Work order: The answer is a stretch of the material below, returned exactly: the line containing "Switch to the second desktop thumbnail", the line containing "Instruction: Go to next page in pagination", and all lines between.

Material for this task:

★ ★ ★ ★ ★

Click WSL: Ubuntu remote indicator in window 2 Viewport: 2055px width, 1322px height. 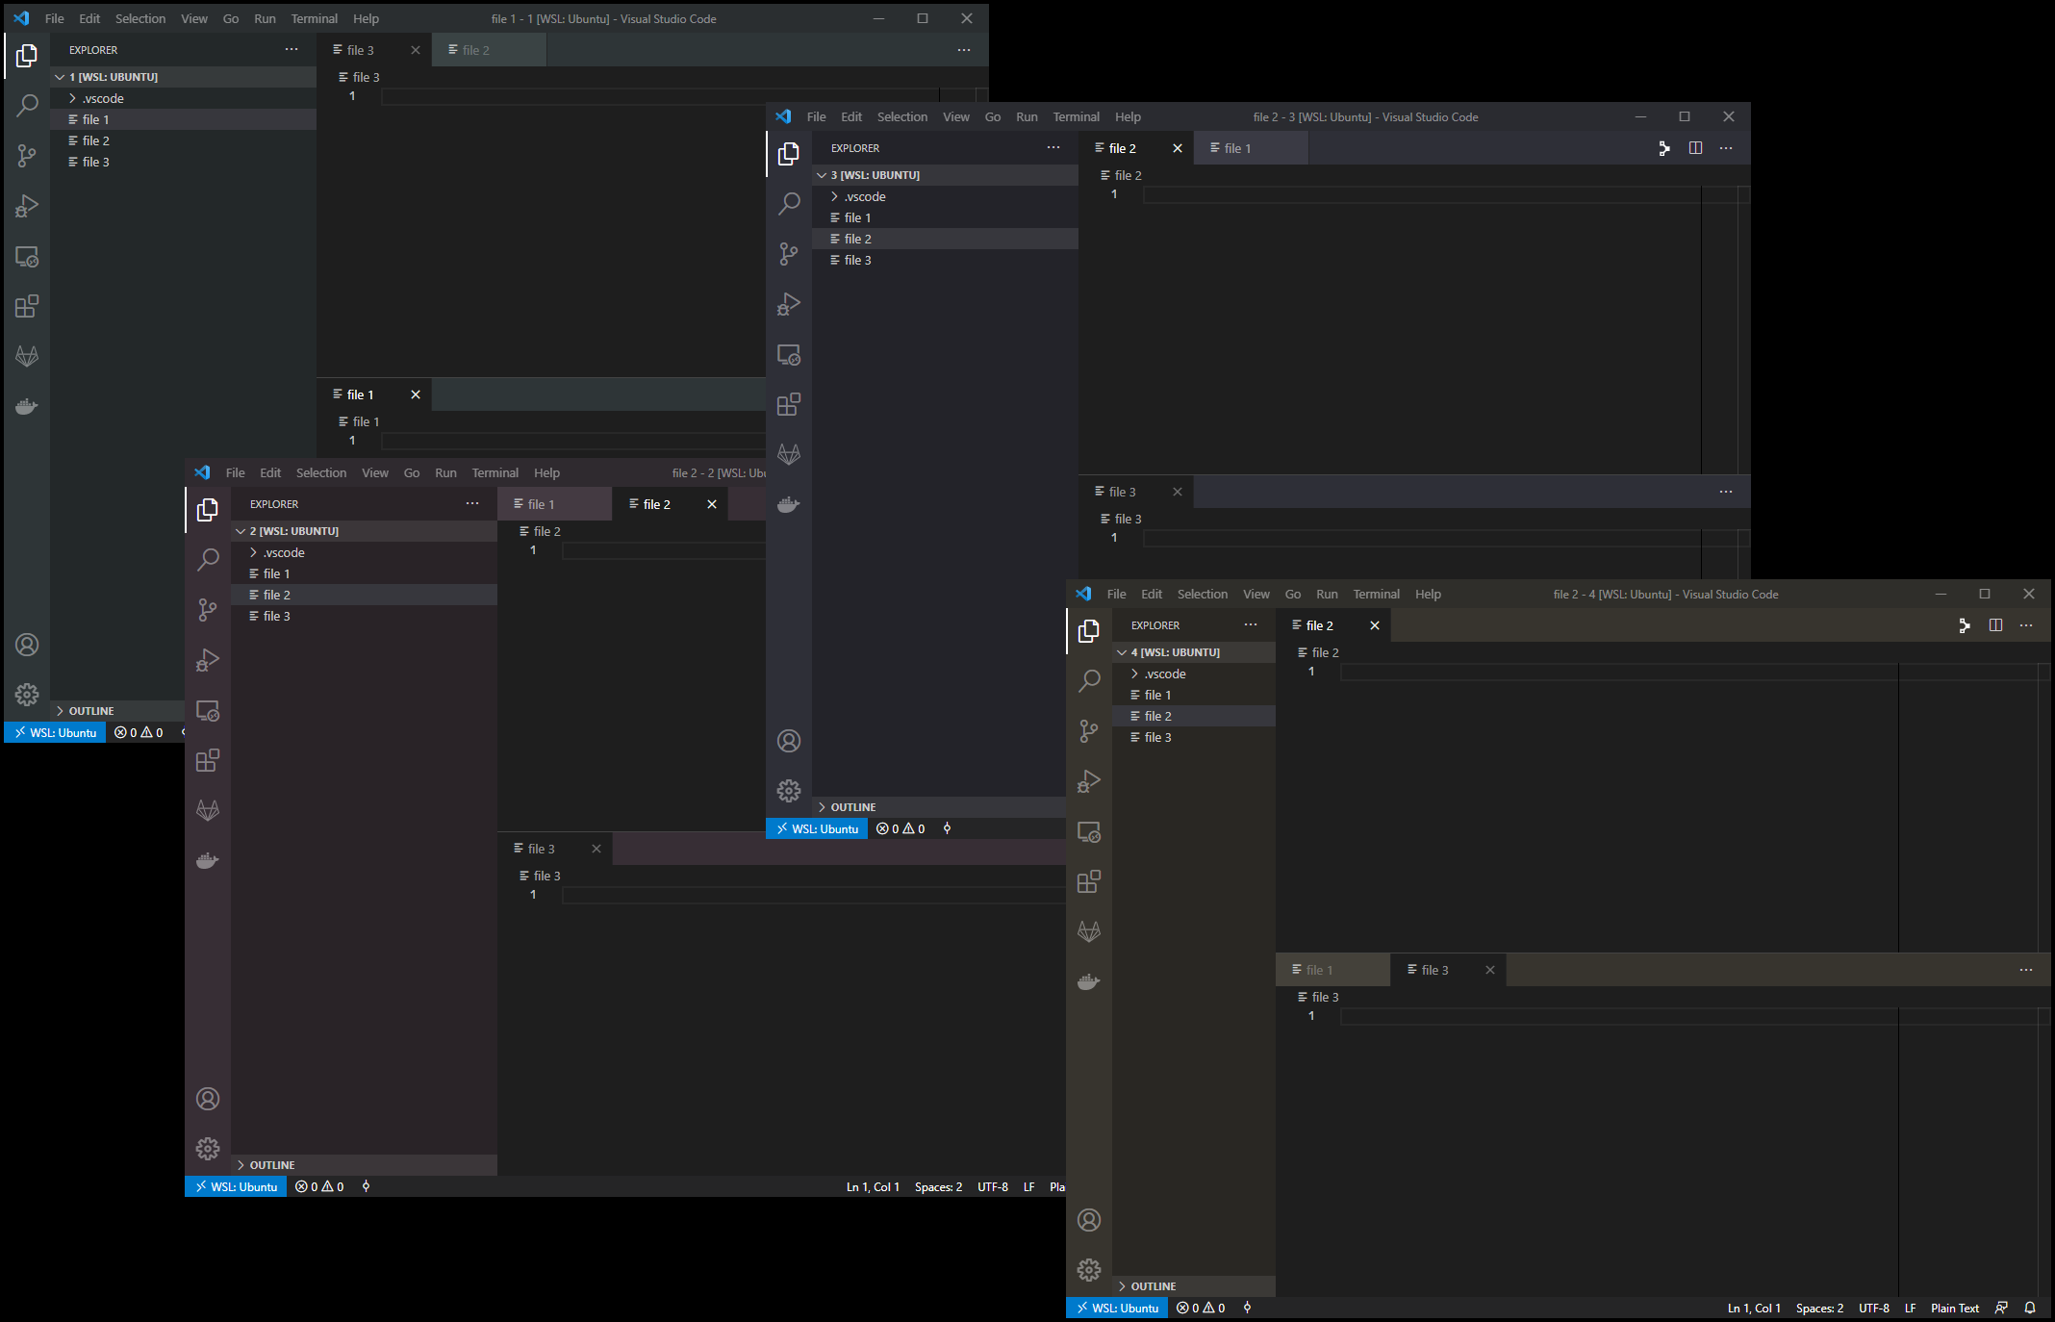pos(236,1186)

★ ★ ★ ★ ★

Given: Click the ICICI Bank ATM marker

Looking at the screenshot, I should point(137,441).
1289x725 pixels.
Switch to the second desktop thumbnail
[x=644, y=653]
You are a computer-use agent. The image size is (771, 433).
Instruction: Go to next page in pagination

★ ★ ★ ★ ★

Reply to the task:
Switch to the second desktop thumbnail
[x=644, y=653]
You are a computer-use agent. The image size is (771, 433).
Instruction: Go to next page in pagination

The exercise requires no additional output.